Naresh, how hard is it to reproduce this bug intentionally? Can you try if it still happens if you change the .config to use these:?
# CONFIG_FUNCTION_GRAPH_TRACER is not set # CONFIG_UNWINDER_FRAME_POINTER is not set CONFIG_UNWINDER_ARM=y
I have done this experiment and reported crash not reproduced after eight rounds of testing [1].
https://lkft.validation.linaro.org/scheduler/job/5835922#L1993
Arnd
- Naresh
On Fri, Nov 11, 2022, at 07:28, Naresh Kamboju wrote:
On Thu, 10 Nov 2022 at 03:33, Arnd Bergmann arnd@arndb.de wrote:
One more idea I had is the unwinder: since this kernel is built with the frame-pointer unwinder, I think the stack usage per function is going to be slightly larger than with the arm unwinder.
Naresh, how hard is it to reproduce this bug intentionally? Can you try if it still happens if you change the .config to use these:?
# CONFIG_FUNCTION_GRAPH_TRACER is not set # CONFIG_UNWINDER_FRAME_POINTER is not set CONFIG_UNWINDER_ARM=y
I have done this experiment and reported crash not reproduced after eight rounds of testing [1].

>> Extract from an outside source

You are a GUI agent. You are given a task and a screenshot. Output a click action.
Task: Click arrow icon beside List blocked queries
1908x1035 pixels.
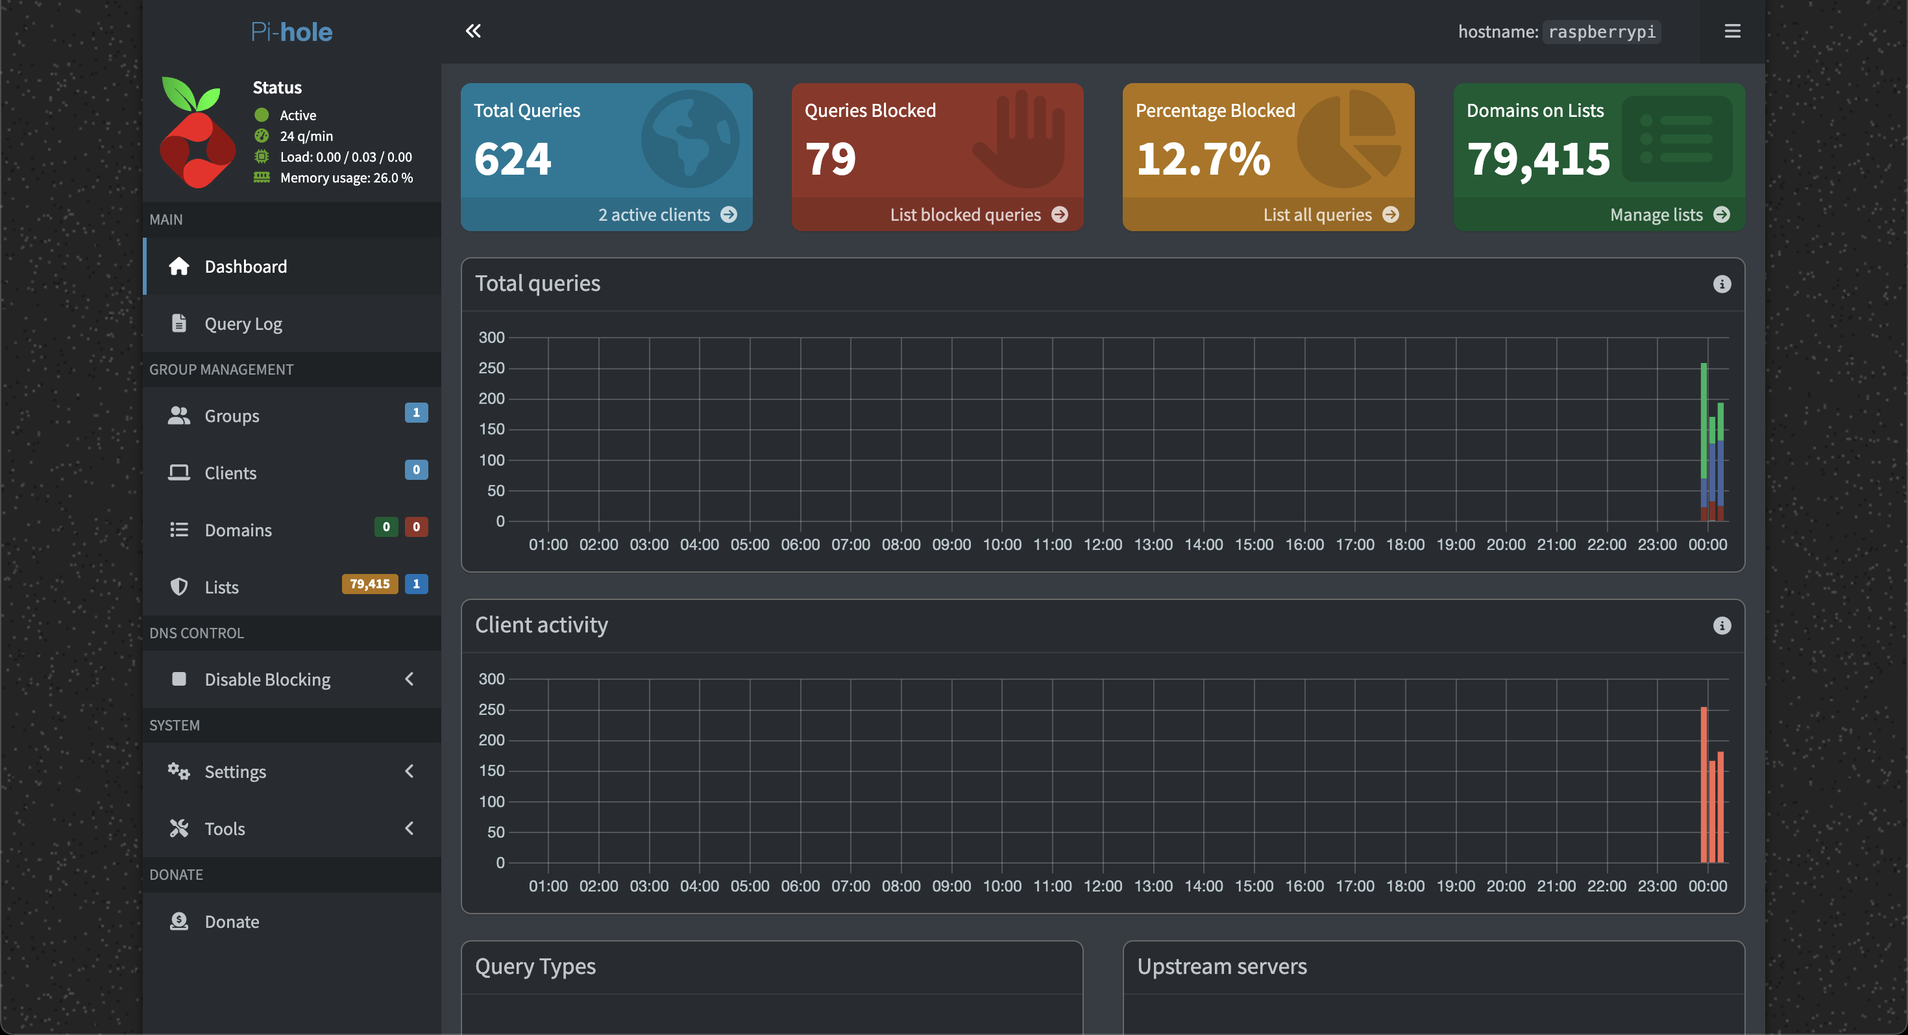point(1060,215)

https://lkft.validation.linaro.org/scheduler/job/5835922#L1993
Ok, good to hear. In this case, I see three possible ways forward to prevent this from coming back on your system:
a) use asynchronous probing for one or more of the drivers as Dmitry suggested. This means fixing it upstream first and then backporting the fix to all stable kernels. We should probably do this anyway, but this will need more testing on your side.
b) Change your kernel config permanently with the options above, if LKFT does not actually rely on CONFIG_FUNCTION_GRAPH_TRACER. I don't know if it does.
c) backport commit 41918ec82eb6 ("ARM: ftrace: enable the graph tracer with the EABI unwinder") from 5.17. This was part of a longer series from Ard, and while the patch itself looks simple enough to be backported, I suspect we'd have to backport the entire series, which is probably not going to be realistic. Ard, any comments on this?
Arnd
On Fri, 11 Nov 2022 at 09:45, Arnd Bergmann arnd@arndb.de wrote:
On Fri, Nov 11, 2022, at 07:28, Naresh Kamboju wrote:
On Thu, 10 Nov 2022 at 03:33, Arnd Bergmann arnd@arndb.de wrote:
One more idea I had is the unwinder: since this kernel is built with the frame-pointer unwinder, I think the stack usage per function is going to be slightly larger than with the arm unwinder.
Naresh, how hard is it to reproduce this bug intentionally? Can you try if it still happens if you change the .config to use these:?
# CONFIG_FUNCTION_GRAPH_TRACER is not set # CONFIG_UNWINDER_FRAME_POINTER is not set CONFIG_UNWINDER_ARM=y
I have done this experiment and reported crash not reproduced after eight rounds of testing [1].
https://lkft.validation.linaro.org/scheduler/job/5835922#L1993
Ok, good to hear. In this case, I see three possible ways forward to prevent this from coming back on your system:
a) use asynchronous probing for one or more of the drivers as Dmitry suggested. This means fixing it upstream first and then backporting the fix to all stable kernels. We should probably do this anyway, but this will need more testing on your side.
b) Change your kernel config permanently with the options above, if LKFT does not actually rely on CONFIG_FUNCTION_GRAPH_TRACER. I don't know if it does.
c) backport commit 41918ec82eb6 ("ARM: ftrace: enable the graph tracer with the EABI unwinder") from 5.17. This was part of a longer series from Ard, and while the patch itself looks simple enough to be backported, I suspect we'd have to backport the entire series, which is probably not going to be realistic. Ard, any comments on this?
It at least needs the preceding patch, which tracks the location of LR on the stack when using CONFIG_UNWINDER_ARM.
But I'd take the whole series for good measure.